Task description
Where the word "computer" shows up in a line below, that line is counted. State how many lines are counted, without any other words.

[Stored data entries]
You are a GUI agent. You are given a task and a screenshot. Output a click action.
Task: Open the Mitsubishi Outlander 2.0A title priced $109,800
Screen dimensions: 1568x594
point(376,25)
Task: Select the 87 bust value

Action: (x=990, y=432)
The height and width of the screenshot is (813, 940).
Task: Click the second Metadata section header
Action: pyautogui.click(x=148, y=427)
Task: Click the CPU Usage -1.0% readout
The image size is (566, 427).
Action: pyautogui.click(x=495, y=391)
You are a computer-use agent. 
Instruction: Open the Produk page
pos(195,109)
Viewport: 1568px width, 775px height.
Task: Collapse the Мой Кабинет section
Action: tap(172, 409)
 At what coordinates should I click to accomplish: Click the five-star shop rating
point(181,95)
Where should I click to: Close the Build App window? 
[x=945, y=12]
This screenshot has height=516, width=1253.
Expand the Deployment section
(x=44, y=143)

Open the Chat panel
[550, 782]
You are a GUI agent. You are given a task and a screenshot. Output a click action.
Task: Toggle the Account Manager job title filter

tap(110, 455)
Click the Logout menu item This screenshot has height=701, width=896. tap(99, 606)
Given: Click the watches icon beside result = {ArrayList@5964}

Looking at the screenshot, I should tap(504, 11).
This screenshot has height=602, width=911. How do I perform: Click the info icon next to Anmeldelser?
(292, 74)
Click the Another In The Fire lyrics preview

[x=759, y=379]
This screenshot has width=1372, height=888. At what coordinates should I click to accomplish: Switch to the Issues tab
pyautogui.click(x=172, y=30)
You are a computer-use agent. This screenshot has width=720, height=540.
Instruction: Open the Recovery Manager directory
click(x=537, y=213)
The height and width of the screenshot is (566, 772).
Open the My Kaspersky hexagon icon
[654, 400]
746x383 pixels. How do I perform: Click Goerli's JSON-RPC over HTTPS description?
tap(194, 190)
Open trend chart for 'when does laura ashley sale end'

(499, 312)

Written solution
2